● **SET PROBLEM**
Could you reproduce the entries below verbatim, starting at their first line and ending with the line that contains "Looking at the screenshot, I should click(x=377, y=349).", with that line included?

● **RECORDS PROVIDED**
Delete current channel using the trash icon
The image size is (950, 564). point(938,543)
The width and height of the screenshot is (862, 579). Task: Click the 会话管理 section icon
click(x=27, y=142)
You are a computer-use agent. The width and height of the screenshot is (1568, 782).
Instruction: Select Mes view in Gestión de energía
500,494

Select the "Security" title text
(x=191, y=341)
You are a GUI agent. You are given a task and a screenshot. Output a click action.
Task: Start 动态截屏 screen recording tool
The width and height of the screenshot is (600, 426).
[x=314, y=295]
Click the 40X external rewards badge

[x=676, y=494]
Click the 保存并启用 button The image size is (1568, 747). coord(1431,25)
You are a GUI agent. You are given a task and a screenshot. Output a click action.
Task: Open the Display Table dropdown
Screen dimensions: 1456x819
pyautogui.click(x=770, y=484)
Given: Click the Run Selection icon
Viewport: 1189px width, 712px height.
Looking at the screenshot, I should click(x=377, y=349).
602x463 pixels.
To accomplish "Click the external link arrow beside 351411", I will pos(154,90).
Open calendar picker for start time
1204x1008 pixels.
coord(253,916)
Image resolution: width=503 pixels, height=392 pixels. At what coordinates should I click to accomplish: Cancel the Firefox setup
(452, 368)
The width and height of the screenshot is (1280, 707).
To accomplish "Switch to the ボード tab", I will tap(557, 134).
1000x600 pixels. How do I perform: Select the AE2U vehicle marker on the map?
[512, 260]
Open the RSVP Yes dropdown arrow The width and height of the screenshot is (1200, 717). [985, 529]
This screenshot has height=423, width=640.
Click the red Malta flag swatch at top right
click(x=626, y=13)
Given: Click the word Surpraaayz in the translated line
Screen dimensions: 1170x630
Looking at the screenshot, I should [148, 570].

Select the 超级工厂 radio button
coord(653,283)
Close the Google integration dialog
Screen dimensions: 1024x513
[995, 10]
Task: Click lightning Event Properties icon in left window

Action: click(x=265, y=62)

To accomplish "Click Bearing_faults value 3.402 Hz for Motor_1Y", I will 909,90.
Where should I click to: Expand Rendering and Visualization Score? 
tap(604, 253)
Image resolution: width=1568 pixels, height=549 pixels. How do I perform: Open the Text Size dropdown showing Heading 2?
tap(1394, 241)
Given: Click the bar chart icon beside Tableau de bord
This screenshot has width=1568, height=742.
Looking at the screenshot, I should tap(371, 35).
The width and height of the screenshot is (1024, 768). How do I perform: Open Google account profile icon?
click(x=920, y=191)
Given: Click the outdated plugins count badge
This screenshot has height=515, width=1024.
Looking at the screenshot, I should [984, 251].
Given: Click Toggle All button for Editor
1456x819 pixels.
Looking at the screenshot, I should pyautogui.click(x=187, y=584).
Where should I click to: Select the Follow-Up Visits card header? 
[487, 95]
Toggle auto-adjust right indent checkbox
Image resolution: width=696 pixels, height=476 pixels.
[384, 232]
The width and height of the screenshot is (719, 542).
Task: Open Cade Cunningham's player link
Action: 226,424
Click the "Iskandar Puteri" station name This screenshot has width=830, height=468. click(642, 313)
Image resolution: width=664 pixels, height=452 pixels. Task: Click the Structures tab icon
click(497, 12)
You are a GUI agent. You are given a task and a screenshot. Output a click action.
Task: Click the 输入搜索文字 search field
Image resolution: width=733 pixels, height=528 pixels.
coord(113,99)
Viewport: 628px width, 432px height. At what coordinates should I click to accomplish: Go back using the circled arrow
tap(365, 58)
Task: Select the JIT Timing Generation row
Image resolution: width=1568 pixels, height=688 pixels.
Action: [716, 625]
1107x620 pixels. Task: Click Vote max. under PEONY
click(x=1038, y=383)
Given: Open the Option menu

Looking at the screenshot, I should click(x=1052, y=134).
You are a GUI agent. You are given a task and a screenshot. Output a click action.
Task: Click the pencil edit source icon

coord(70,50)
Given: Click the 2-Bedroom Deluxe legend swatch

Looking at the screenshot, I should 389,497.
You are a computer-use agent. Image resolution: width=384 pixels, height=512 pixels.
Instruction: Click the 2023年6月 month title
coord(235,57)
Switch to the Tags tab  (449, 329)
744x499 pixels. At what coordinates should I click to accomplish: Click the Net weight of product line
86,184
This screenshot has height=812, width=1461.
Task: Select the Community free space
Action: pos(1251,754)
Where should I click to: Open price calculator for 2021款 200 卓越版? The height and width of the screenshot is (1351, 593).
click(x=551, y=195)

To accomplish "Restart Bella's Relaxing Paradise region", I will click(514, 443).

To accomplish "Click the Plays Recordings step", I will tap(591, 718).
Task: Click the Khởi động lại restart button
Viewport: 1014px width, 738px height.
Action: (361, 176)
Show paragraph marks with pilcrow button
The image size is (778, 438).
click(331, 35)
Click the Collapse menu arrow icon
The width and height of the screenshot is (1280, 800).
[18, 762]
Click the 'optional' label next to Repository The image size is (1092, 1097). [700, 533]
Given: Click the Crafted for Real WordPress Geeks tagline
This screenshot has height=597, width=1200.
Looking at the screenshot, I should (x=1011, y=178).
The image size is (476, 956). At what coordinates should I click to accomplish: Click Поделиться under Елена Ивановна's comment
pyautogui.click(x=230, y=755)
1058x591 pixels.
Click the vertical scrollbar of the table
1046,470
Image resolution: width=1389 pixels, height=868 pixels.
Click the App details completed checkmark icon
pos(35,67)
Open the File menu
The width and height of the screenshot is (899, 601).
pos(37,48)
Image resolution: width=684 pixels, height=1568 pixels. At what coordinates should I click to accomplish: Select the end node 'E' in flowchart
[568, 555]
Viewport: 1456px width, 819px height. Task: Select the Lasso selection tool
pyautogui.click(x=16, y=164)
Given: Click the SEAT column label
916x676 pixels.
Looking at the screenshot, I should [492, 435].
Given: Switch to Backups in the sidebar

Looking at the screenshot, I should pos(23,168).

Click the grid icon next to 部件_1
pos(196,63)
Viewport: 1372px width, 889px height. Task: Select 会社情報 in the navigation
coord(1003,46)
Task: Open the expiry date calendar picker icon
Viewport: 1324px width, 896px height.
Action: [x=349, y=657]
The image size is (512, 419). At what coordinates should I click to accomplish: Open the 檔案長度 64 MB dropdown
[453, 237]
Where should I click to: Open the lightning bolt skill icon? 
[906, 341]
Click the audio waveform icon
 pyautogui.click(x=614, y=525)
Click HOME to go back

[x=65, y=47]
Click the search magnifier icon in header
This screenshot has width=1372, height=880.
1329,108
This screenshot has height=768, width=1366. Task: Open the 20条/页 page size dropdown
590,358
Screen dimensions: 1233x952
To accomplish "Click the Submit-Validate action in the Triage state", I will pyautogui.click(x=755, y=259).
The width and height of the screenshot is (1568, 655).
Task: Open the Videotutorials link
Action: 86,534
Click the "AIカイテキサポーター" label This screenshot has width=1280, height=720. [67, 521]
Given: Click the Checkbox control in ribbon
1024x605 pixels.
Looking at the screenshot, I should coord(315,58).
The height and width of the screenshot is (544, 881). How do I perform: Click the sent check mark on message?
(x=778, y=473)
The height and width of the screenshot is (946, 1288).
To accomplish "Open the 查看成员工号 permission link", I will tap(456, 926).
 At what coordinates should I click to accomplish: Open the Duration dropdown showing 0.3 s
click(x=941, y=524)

● **FINAL RESULT**
Delete current channel using the trash icon
The image size is (950, 564). point(938,543)
The width and height of the screenshot is (862, 579). Task: Click the 会话管理 section icon
click(x=27, y=142)
You are a computer-use agent. The width and height of the screenshot is (1568, 782).
Instruction: Select Mes view in Gestión de energía
500,494

Select the "Security" title text
(x=191, y=341)
You are a GUI agent. You are given a task and a screenshot. Output a click action.
Task: Start 动态截屏 screen recording tool
The width and height of the screenshot is (600, 426).
[x=314, y=295]
Click the 40X external rewards badge

[x=676, y=494]
Click the 保存并启用 button The image size is (1568, 747). coord(1431,25)
You are a GUI agent. You are given a task and a screenshot. Output a click action.
Task: Open the Display Table dropdown
Screen dimensions: 1456x819
pyautogui.click(x=770, y=484)
Given: Click the Run Selection icon
Viewport: 1189px width, 712px height.
Looking at the screenshot, I should click(x=377, y=349).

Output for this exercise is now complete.